Minnesota leads the all-time series with a slim 11-10 advantage and has won five of six from the Cowboys.
WHAT TO WATCH FOR
Ponder is shot mentally but even if the light inexplicably goes off for him this week, Minnesota is still behind the 8-ball with its defense which ranks 30th in the NFL in both points per game (32.1) and yards (401.6).
The group also hasn't generated a turnover since safety Harrison Smith, perhaps the only difference-maker on the unit, was placed on short-term injured reserve with turf foe three weeks ago.
With Smith the Vikings have one of the worst secondaries in football and they will likely be down two more starters in Dallas with safety Jamarca Sanford (groin) and cornerback Chris Cook (hip) unlikely to go.
On the season Minnesota has allowed opponents to convert a league-high 51.0 percent on third downs, an almost incomprehensible failure at every level.
"You've got to look at how we're doing it, what we're doing schematically, and also the people that you're asking to do certain things," Frazier said. "Can they get it done? Do we need to be doing something different based on the people that we're asking to execute the defense?"
The answer to that seems obvious but this Vikings regime has always been more lip service and no matter what is said during the week, things stay the same on gameday.
Romo along with Dez Bryant and Jason Witten figure to eat this secondary's lunch, meaning Minnesota's only chance is to win a shootout and that's simply untenable with Ponder running things.
The skittish, third-year Florida State product also talked a good game before last week's debacle against the Packers, saying he no longer had anything to lose after being benched the first time and wasn't going to play the shrinking violet anymore.
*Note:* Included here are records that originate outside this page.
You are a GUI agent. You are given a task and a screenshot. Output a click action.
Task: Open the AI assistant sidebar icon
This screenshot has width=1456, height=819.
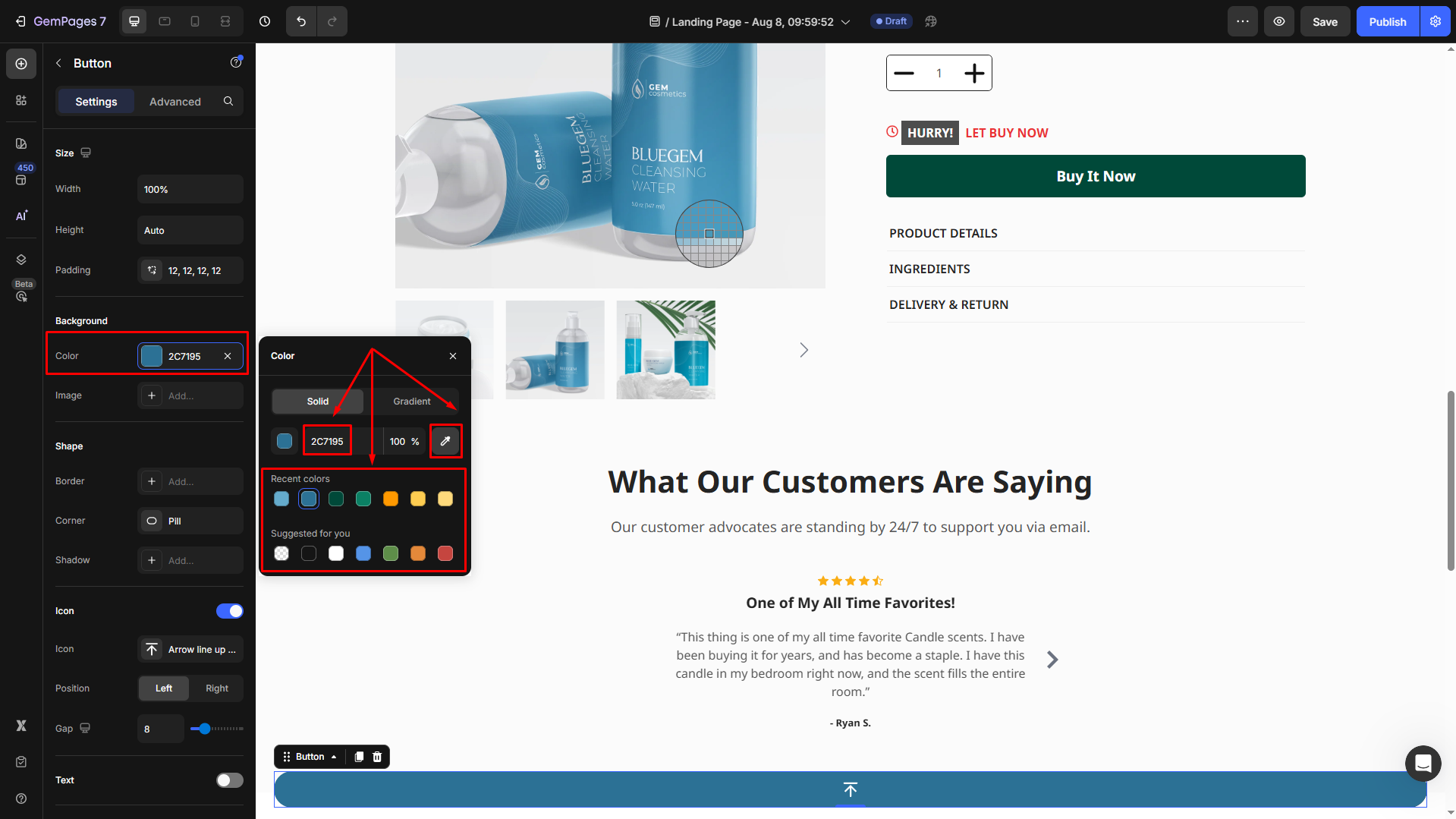[x=21, y=216]
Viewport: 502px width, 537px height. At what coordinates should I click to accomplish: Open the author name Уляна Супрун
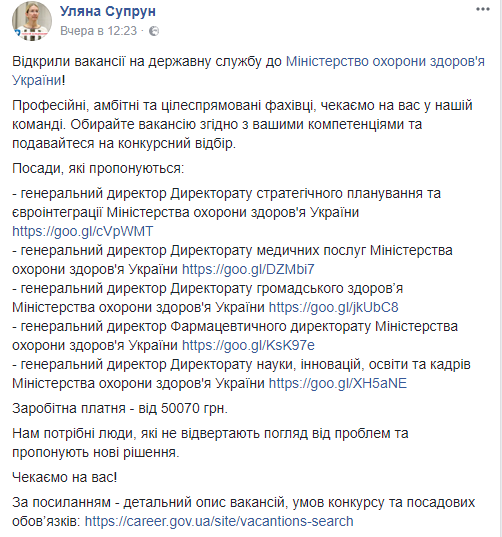point(108,11)
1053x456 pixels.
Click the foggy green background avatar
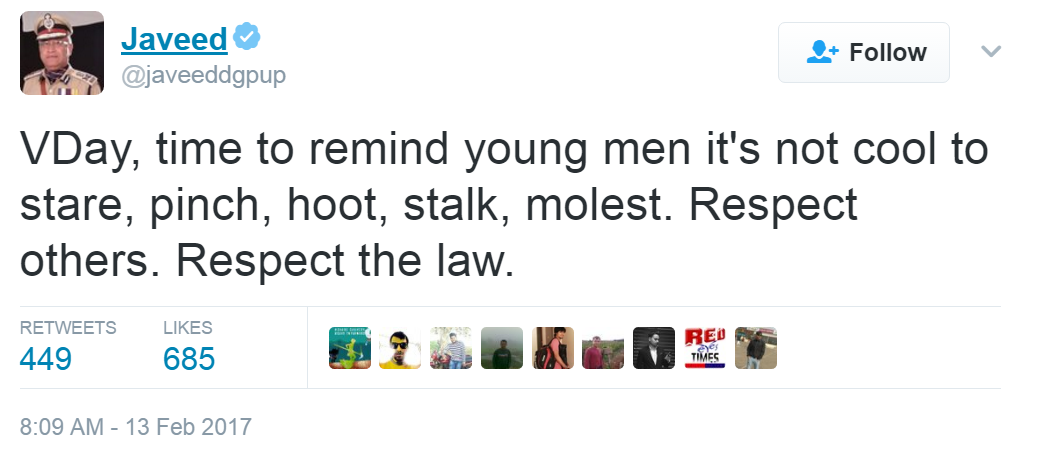click(x=502, y=348)
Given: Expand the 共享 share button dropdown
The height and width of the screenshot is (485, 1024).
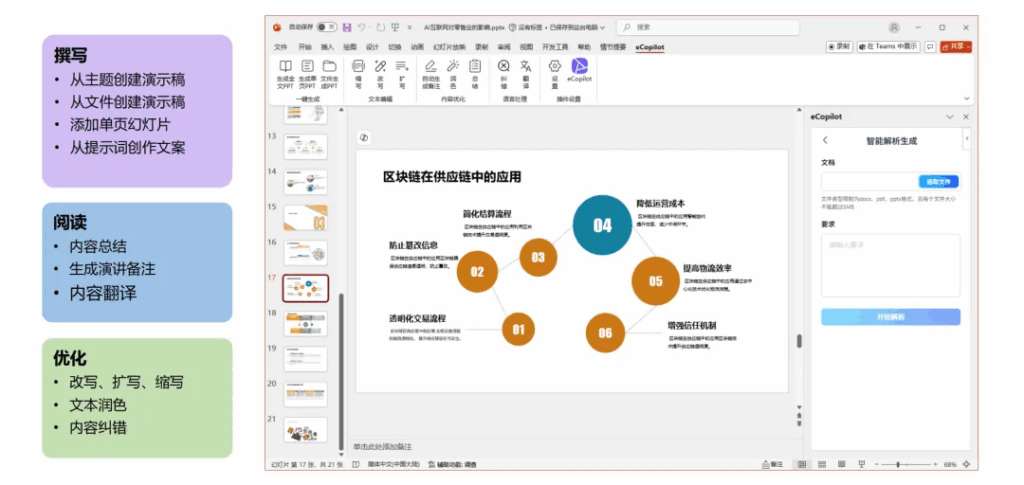Looking at the screenshot, I should 969,47.
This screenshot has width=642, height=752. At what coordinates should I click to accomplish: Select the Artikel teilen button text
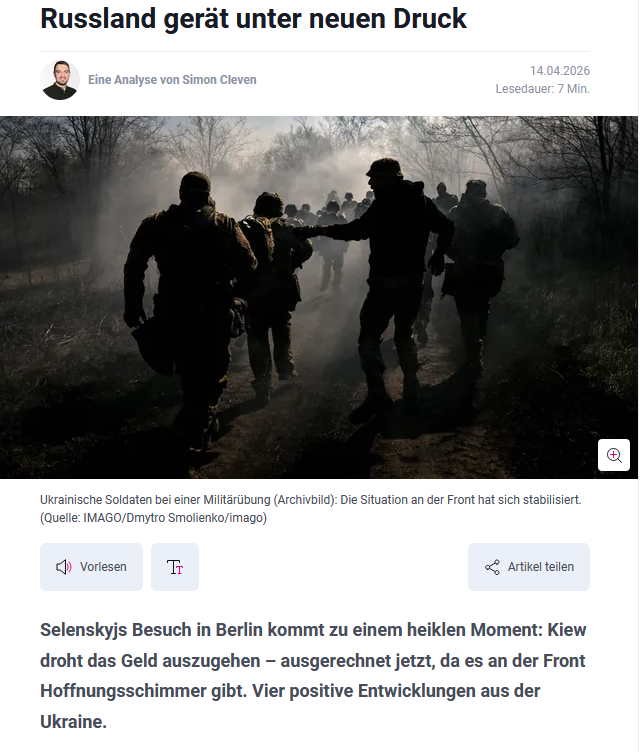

Instead, when the bullets began to fly, he regressed to the one-read and go quarterback, who simply can't advance through his progressions. Ponder failed to let plays develop and locate wide open receivers downfield, instead tucking the ball and flushing right again and again.
Ponder is clearly the team's third-best option at QB right now but for whatever reason the headstrong Frazier fails to recognize that and therefore the Vikings won't be able to take advantage of Dallas' NFL-worst defense, which allows 422.5 yards a game.
The Cowboys' D surrendered 623 total yards to Detroit but the team's real dysfunction revolves around Bryant, who was seemingly so jealous of the attention Johnson was getting from Stafford, he blew up on two different occasions in Detroit.
Bryant hauled in two brilliant touchdown receptions himself but only had three catches overall and was targeted just six times compared to the 16 looks Johnson got from Stafford.
Dez's first tirade was the more difficult one to defend, but the second will be most remembered because Witten got in Bryant's face and called him on his actions. Dallas was actually on top, 13-7, when Bryant aimed his anger at receivers coach Derek Dooley and Romo with the typical "get me the ball" rant that is a staple of every out-of-touch receiver who can't seem to comprehend football is the ultimate team game.
Believe it or not, the Lions don't want to target Johnson 16 times in a game, but Nate Burleson's injury has elevated the underwhelming Kris Durham and the now-injured Ryan Broyles to less-than-desirous complements.
On the other hand, with Witten, ascending rookie Terrance Williams, and even emerging slot receiver Cole Beasley available, Romo can actually look away from Bryant every now and again, a luxury which actually helps and is something his star receiver is not capable of understanding.
The sequel to Bryant's first rant came after Monte Kiffin's defense imploded in the final minute, but this time the only personalities on the Cowboys' sidelines strong enough to deal with it intervened. The 6-foot-6, 261-pound tough-as-nails Witten got in Bryant's face before injured defensive end DeMarcus Ware stepped in and played the role of Mills Lane in order to settle the unhinged Bryant down.
"My passion is always positive," Bryant said after the game in an effort to downplay his actions. "It's always positive. It's going to remain the same way. I'm not saying anything wrong. I'm not saying anything bad. It's all positive. That's just what it is."
To any objective observer, Bryant's tantrums were anything but positive and hardly smacked of constructive criticism, but he wasn't about to apologize for any of it.
"That's (the media's) problem," Bryant answered when asked how his behavior looked to people outside the Cowboys' inner circle. "Everybody knows up in this locker room who I am. It's been that way since Day 1. The day that I got drafted, like I told y'all, don't get it twisted: I love this game. I love my teammates. That's what it is."
Dallas needs to stop enabling Bryant before it's too late.
This game figures to be a tonic for a Cowboys team coming off the devastating loss marred further by the sideline antics of Bryant.
Of course, compared to the Vikings and their Keystone Cops-like dysfunction, Dallas is "Team Chemistry."